(Stored records):

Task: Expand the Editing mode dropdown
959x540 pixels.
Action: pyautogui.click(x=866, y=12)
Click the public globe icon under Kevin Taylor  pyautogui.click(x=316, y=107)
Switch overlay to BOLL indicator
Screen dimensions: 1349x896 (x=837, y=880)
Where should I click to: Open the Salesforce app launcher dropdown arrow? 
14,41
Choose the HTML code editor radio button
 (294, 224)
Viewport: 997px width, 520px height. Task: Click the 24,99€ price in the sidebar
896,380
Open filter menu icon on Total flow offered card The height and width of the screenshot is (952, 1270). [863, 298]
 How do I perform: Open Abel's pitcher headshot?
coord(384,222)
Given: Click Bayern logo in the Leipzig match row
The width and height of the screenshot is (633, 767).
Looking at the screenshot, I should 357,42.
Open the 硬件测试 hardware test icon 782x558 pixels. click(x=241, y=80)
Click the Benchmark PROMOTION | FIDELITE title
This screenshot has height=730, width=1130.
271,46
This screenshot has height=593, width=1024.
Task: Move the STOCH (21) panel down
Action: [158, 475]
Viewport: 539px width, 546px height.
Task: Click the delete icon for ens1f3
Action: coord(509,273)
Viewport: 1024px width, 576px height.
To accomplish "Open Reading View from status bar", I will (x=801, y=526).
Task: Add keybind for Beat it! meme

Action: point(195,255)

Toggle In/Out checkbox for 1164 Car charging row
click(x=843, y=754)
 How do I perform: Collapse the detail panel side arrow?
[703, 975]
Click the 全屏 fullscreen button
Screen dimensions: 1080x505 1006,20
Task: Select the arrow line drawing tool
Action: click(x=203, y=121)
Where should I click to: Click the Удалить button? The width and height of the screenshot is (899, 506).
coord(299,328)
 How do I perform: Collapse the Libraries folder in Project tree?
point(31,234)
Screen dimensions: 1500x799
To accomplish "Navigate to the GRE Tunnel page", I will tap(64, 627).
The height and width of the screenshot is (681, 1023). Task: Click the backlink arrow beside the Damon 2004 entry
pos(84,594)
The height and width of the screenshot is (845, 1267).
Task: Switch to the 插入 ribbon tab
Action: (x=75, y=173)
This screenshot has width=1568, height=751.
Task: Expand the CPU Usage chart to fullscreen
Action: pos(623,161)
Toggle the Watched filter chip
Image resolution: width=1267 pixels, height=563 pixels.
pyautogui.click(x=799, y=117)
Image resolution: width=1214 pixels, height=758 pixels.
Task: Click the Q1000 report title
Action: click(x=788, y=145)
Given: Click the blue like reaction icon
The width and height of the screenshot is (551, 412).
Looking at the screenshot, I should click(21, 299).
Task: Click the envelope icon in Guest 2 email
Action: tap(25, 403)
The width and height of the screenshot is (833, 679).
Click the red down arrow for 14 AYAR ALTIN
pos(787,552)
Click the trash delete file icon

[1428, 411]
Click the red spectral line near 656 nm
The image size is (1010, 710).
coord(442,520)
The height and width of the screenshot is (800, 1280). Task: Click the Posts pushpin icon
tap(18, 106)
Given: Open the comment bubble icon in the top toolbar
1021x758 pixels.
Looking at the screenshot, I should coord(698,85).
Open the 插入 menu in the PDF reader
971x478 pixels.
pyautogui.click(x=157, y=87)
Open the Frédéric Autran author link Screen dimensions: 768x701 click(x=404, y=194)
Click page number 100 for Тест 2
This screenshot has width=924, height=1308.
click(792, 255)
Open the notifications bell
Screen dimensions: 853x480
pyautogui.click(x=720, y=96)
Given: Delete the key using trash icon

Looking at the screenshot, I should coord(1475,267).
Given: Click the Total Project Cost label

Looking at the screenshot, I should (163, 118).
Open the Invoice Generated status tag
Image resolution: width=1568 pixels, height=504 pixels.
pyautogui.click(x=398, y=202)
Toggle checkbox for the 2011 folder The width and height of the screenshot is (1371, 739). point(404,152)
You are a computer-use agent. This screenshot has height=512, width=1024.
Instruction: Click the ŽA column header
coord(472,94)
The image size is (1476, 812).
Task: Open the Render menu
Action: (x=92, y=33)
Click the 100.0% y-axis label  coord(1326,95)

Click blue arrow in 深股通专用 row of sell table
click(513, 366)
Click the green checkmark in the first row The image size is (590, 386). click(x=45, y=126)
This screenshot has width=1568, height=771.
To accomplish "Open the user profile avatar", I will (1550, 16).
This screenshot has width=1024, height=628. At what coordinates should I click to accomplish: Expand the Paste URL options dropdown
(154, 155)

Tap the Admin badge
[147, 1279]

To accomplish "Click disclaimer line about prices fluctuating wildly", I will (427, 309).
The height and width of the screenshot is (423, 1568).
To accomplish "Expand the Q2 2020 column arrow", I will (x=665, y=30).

(WHAT IS BEING ASKED): Write down all the entries again without a single difference.

(REPLY):
Task: Expand the Editing mode dropdown
959x540 pixels.
Action: pyautogui.click(x=866, y=12)
Click the public globe icon under Kevin Taylor  pyautogui.click(x=316, y=107)
Switch overlay to BOLL indicator
Screen dimensions: 1349x896 (x=837, y=880)
Where should I click to: Open the Salesforce app launcher dropdown arrow? 
14,41
Choose the HTML code editor radio button
 (294, 224)
Viewport: 997px width, 520px height. Task: Click the 24,99€ price in the sidebar
896,380
Open filter menu icon on Total flow offered card The height and width of the screenshot is (952, 1270). [863, 298]
 How do I perform: Open Abel's pitcher headshot?
coord(384,222)
Given: Click Bayern logo in the Leipzig match row
The width and height of the screenshot is (633, 767).
Looking at the screenshot, I should 357,42.
Open the 硬件测试 hardware test icon 782x558 pixels. click(x=241, y=80)
Click the Benchmark PROMOTION | FIDELITE title
This screenshot has height=730, width=1130.
271,46
This screenshot has height=593, width=1024.
Task: Move the STOCH (21) panel down
Action: [158, 475]
Viewport: 539px width, 546px height.
Task: Click the delete icon for ens1f3
Action: coord(509,273)
Viewport: 1024px width, 576px height.
To accomplish "Open Reading View from status bar", I will (x=801, y=526).
Task: Add keybind for Beat it! meme

Action: point(195,255)

Toggle In/Out checkbox for 1164 Car charging row
click(x=843, y=754)
 How do I perform: Collapse the detail panel side arrow?
[703, 975]
Click the 全屏 fullscreen button
Screen dimensions: 1080x505 1006,20
Task: Select the arrow line drawing tool
Action: click(x=203, y=121)
Where should I click to: Click the Удалить button? The width and height of the screenshot is (899, 506).
coord(299,328)
 How do I perform: Collapse the Libraries folder in Project tree?
point(31,234)
Screen dimensions: 1500x799
To accomplish "Navigate to the GRE Tunnel page", I will tap(64, 627).
The height and width of the screenshot is (681, 1023). Task: Click the backlink arrow beside the Damon 2004 entry
pos(84,594)
The height and width of the screenshot is (845, 1267).
Task: Switch to the 插入 ribbon tab
Action: (x=75, y=173)
This screenshot has width=1568, height=751.
Task: Expand the CPU Usage chart to fullscreen
Action: pos(623,161)
Toggle the Watched filter chip
Image resolution: width=1267 pixels, height=563 pixels.
pyautogui.click(x=799, y=117)
Image resolution: width=1214 pixels, height=758 pixels.
Task: Click the Q1000 report title
Action: click(x=788, y=145)
Given: Click the blue like reaction icon
The width and height of the screenshot is (551, 412).
Looking at the screenshot, I should click(21, 299).
Task: Click the envelope icon in Guest 2 email
Action: tap(25, 403)
The width and height of the screenshot is (833, 679).
Click the red down arrow for 14 AYAR ALTIN
pos(787,552)
Click the trash delete file icon

[1428, 411]
Click the red spectral line near 656 nm
The image size is (1010, 710).
coord(442,520)
The height and width of the screenshot is (800, 1280). Task: Click the Posts pushpin icon
tap(18, 106)
Given: Open the comment bubble icon in the top toolbar
1021x758 pixels.
Looking at the screenshot, I should coord(698,85).
Open the 插入 menu in the PDF reader
971x478 pixels.
pyautogui.click(x=157, y=87)
Open the Frédéric Autran author link Screen dimensions: 768x701 click(x=404, y=194)
Click page number 100 for Тест 2
This screenshot has width=924, height=1308.
click(792, 255)
Open the notifications bell
Screen dimensions: 853x480
pyautogui.click(x=720, y=96)
Given: Delete the key using trash icon

Looking at the screenshot, I should coord(1475,267).
Given: Click the Total Project Cost label

Looking at the screenshot, I should (163, 118).
Open the Invoice Generated status tag
Image resolution: width=1568 pixels, height=504 pixels.
pyautogui.click(x=398, y=202)
Toggle checkbox for the 2011 folder The width and height of the screenshot is (1371, 739). point(404,152)
You are a computer-use agent. This screenshot has height=512, width=1024.
Instruction: Click the ŽA column header
coord(472,94)
The image size is (1476, 812).
Task: Open the Render menu
Action: (x=92, y=33)
Click the 100.0% y-axis label  coord(1326,95)

Click blue arrow in 深股通专用 row of sell table
click(513, 366)
Click the green checkmark in the first row The image size is (590, 386). click(x=45, y=126)
This screenshot has width=1568, height=771.
To accomplish "Open the user profile avatar", I will (1550, 16).
This screenshot has width=1024, height=628. At what coordinates should I click to accomplish: Expand the Paste URL options dropdown
(154, 155)

Tap the Admin badge
[147, 1279]

To accomplish "Click disclaimer line about prices fluctuating wildly", I will (427, 309).
The height and width of the screenshot is (423, 1568).
To accomplish "Expand the Q2 2020 column arrow", I will (x=665, y=30).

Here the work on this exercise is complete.